Primary Key Rules in Relational Operators

In DataJoint, the result of each query operator produces a valid entity set with a well-defined entity type and primary key. This section specifies how the primary key is determined for each relational operator.

General Principle

The primary key of a query result identifies unique entities in that result. For most operators, the primary key is preserved from the left operand. For joins, the primary key depends on the functional dependencies between the operands.

Notation

In the examples below, * marks primary key attributes:

  • A(x*, y*, z) means A has primary key {x, y} and secondary attribute z
  • A → B means "A determines B" (defined below)

Rules by Operator

Operator Primary Key Rule
A & B (restriction) PK(A) — preserved from left operand
A - B (anti-restriction) PK(A) — preserved from left operand
A.proj(...) (projection) PK(A) — preserved from left operand
A.aggr(B, ...) (aggregation) PK(A) — preserved from left operand
A * B (join) Depends on functional dependencies (see below)

Join Primary Key Rule

The join operator requires special handling because it combines two entity sets. The primary key of A * B depends on the functional dependency relationship between the operands.

Definitions

A determines B (written A → B): Every attribute in PK(B) is either already in PK(A) or is a secondary attribute in A.
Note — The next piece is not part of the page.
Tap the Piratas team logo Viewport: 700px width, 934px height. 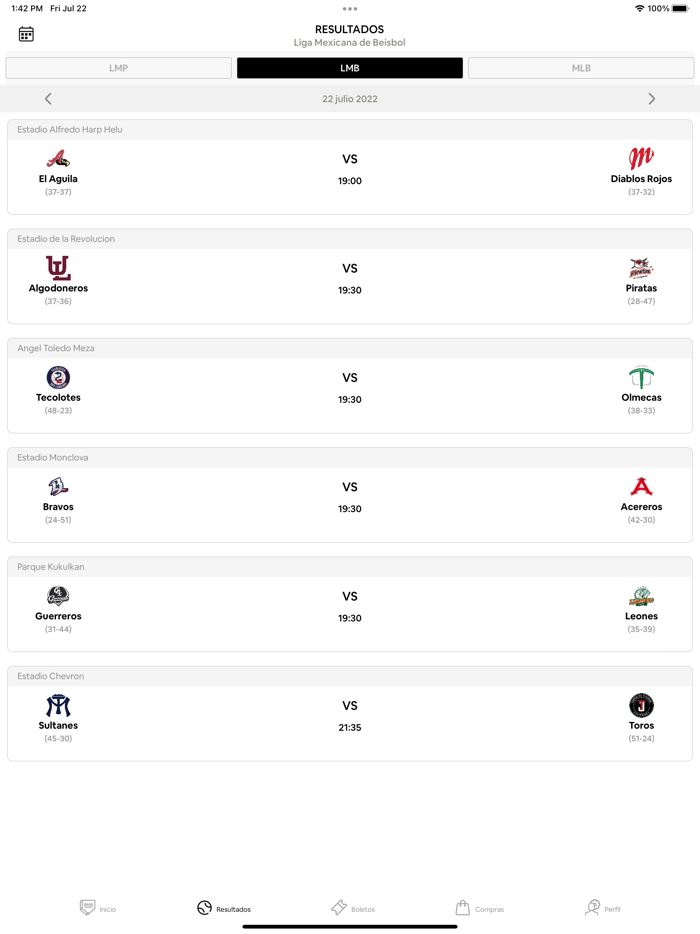click(x=641, y=268)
A → B  iff  ∀b ∈ PK(B): b ∈ PK(A) OR b ∈ secondary(A)

Intuitively, A → B means that knowing A's primary key is sufficient to determine B's primary key through functional dependencies.

B determines A (written B → A): Every attribute in PK(A) is either already in PK(B) or is a secondary attribute in B.

B → A  iff  ∀a ∈ PK(A): a ∈ PK(B) OR a ∈ secondary(B)

Join Primary Key Algorithm

For A * B:

Condition PK(A * B) Attribute Order
A → B PK(A) A's attributes first
B → A (and not A → B) PK(B) B's attributes first
Neither PK(A) ∪ PK(B) PK(A) first, then PK(B) − PK(A)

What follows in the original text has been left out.